Warum sind Primer für deinen Hund relevant?
Jeder Gentest, den du für deinen Hund machen lässt, funktioniert mit Primern. Sie sind das Werkzeug, mit dem das Labor gezielt nach bestimmten Genabschnitten sucht – etwa nach der Veranlagung für Hüftdysplasie oder Progressive Retinaatrophie.
Ohne Primer könnte das Labor in der riesigen DNA-Menge deines Hundes nicht die winzigen Bereiche finden, die für eine Erbkrankheit verantwortlich sind. Der Primer dockt genau an der gesuchten Stelle an und startet dort die Vervielfältigung – wie ein Lesezeichen im Buch der Hundegenetik.
Bei welchen Tests kommen Primer zum Einsatz?
Drei Bereiche sind für Hundehalter relevant:
Erbkrankheitstests: Wenn du wissen möchtest, ob dein Hund Träger für Degenerative Myelopathie, Curly Coat oder andere Erbkrankheiten ist. Der Primer sucht gezielt nach der problematischen Genvariante.
Abstammungsnachweise: Bei Zweifeln an der Vaterschaft oder wenn Papiere fehlen. Hier vergleichen Primer genetische Marker zwischen Elterntieren und Welpen.
Krankheitserreger-Tests: Manche Infektionen wie Leishmaniose oder Borreliose werden über DNA-Tests diagnostiziert. Auch hier führen Primer zum Erreger-Erbgut.

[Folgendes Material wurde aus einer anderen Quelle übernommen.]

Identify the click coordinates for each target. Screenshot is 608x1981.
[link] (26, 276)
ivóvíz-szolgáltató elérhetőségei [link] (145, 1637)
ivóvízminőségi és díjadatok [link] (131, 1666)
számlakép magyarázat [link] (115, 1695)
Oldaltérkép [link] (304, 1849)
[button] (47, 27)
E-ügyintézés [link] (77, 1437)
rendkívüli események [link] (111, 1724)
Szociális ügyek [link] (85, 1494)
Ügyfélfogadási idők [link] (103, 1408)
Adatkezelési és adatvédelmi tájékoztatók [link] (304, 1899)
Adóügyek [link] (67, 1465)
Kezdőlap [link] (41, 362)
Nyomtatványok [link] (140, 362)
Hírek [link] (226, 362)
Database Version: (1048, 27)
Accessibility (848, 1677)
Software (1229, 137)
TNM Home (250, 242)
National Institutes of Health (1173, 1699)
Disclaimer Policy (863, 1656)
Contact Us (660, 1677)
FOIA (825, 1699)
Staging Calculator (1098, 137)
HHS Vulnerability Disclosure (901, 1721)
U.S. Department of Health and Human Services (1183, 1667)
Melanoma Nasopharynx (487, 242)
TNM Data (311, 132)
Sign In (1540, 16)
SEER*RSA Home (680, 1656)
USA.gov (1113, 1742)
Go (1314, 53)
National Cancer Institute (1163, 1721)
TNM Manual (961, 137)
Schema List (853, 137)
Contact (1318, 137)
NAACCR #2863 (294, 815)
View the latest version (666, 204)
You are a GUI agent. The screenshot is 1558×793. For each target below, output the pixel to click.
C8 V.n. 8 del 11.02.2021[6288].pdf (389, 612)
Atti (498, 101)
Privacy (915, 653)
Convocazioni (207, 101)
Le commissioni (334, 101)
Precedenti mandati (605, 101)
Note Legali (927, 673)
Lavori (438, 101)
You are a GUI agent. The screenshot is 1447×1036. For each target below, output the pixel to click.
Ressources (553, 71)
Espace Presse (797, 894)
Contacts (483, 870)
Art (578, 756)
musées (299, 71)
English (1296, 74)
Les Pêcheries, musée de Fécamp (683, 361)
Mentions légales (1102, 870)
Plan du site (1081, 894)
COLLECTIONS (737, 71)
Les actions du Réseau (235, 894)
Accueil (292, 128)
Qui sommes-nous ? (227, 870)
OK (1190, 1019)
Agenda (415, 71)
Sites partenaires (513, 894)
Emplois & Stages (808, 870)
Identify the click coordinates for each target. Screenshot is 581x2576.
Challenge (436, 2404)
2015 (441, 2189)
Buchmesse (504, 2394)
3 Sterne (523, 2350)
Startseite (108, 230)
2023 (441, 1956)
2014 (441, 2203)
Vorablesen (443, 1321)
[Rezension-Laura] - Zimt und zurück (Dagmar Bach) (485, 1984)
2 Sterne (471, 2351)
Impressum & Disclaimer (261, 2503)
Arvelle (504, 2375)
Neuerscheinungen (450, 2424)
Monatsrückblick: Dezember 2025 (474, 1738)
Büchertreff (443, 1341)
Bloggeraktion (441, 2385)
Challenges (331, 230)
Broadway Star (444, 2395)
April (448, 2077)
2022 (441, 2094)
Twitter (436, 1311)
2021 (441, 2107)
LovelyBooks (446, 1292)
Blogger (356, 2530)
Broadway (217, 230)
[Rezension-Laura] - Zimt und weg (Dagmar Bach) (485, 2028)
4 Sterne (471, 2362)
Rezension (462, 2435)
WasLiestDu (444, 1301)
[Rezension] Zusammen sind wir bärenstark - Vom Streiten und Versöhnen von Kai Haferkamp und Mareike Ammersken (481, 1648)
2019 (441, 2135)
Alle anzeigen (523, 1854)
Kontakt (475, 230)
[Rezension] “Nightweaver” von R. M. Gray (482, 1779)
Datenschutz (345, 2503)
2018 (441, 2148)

Was kostet ein Primer-basierter Gentest?
Die Preise variieren je nach Umfang:
- Einzeltest auf eine Erbkrankheit: 50-80 Euro
- Rassespezifisches Panel (10-15 Krankheiten): 150-250 Euro
- Umfassende Gentests (100+ Marker): 180-400 Euro
- Abstammungsnachweis: 80-150 Euro
Können Primer-Tests Fehler machen?
Ja, aber selten. Hauptfehlerquellen sind Verwechslungen im Labor oder unvollständige DNA-Proben. Wenn dein Hund zum Beispiel vor der Probenentnahme gefressen hat, können Futterreste das Ergebnis verfälschen.
Manche Mutationen liegen in Genregionen, die schwer zu erreichen sind. Dann findet der Primer sein Ziel nicht – das Ergebnis bleibt uneindeutig.
Wann solltest du einen Primer-Test machen lassen?
Bei Zuchthunden ist es Standard, vor dem ersten Wurf auf rassetypische Erbkrankheiten zu testen. Auch als Welpenkäufer kannst du die Testergebnisse der Eltern einfordern.
Für deinen Familienhund kann ein Test sinnvoll sein, wenn typische Symptome einer Erbkrankheit auftreten – etwa Sehprobleme bei Rassen mit Progressive Retinaatrophie-Neigung.